It is reading day, so most appropriately I am reading. And probably doing way more reading than any students are doing today. I collected portfolios from each of my students - a collection of their writing. The only part of this I actually read closely is the reflective essay at the beginning, where they have a chance to comment on their own writing and progress.

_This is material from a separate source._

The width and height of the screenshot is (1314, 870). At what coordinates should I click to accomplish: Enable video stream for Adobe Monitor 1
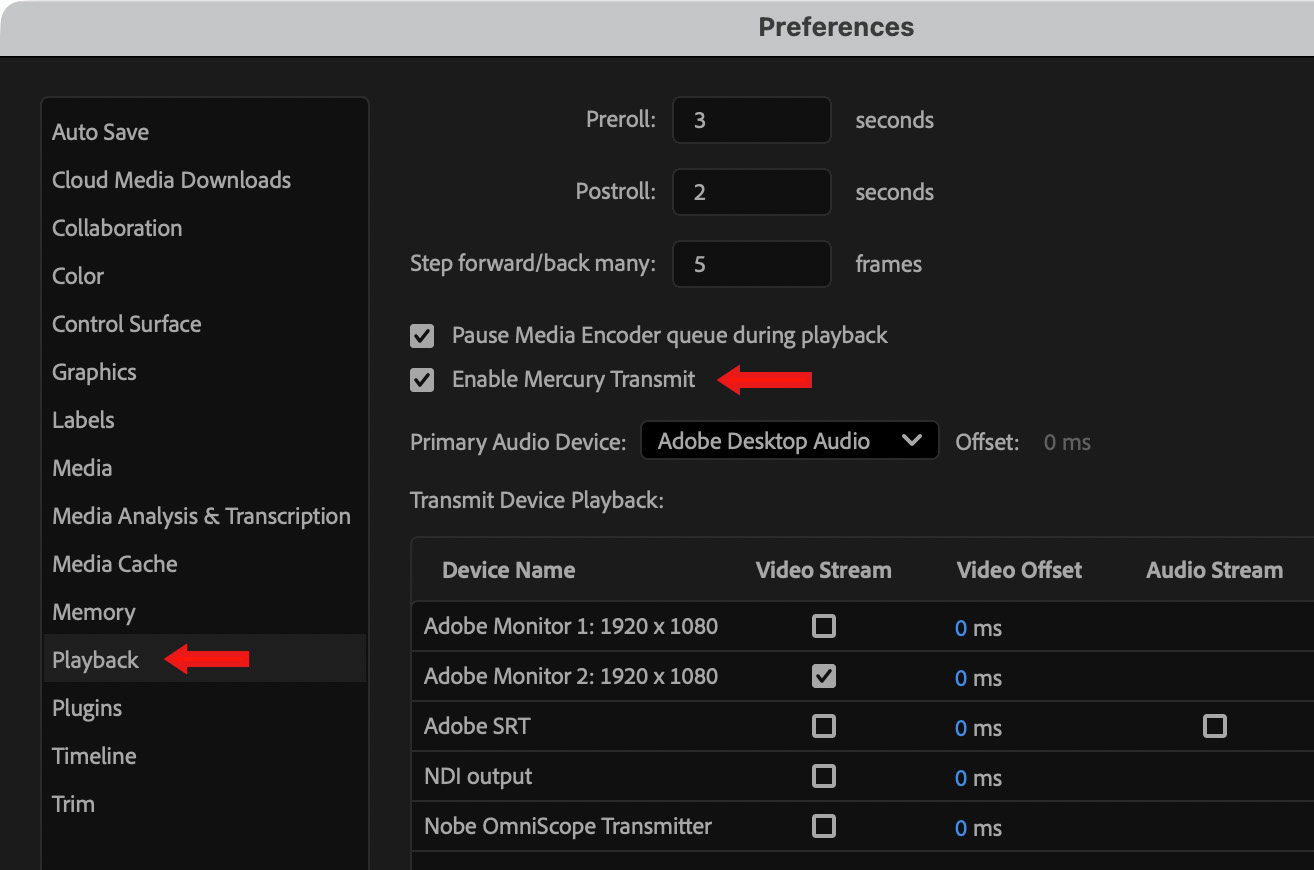pos(823,627)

I bring you one student's beginning:
"Have you ever ran a mile around a track? A mile is four laps around the standard track. Starting the first lap you're running hard and steady. It's all or nothing. Endurance is high, enthusiasm is high. You're prepared. You're sailing. During the second lap you're still flying. There is pain and suffering now, but you are still looking forward. It'll be alright. You've got it. Not to worry. Then, during the third lap, everything just hits you. Even though your legs are on auto drive, still pumping, still pushing forward, you slow down a lot. The pain increases. There seems to be almost nothing left. There's no drive, no enthusiasm, just momentum - and there's not much of that. When the fourth lap opens, even though suffering, you find a little spark. You can see the end. You should have been able to get through the third lap better than that. So you give it every thing you have left just to cross that line."
All errors are his. Now I have to give him some credit. It's a good beginning. He uses short, choppy sentences which do a nice job of simulating a runner's breathing pattern or thought process. But I'm offended. Have you ever run a mile?! Seriously? I run more than 3 miles every day! And secretly, I will judge you as a wuss if you feel this bad after running one mile.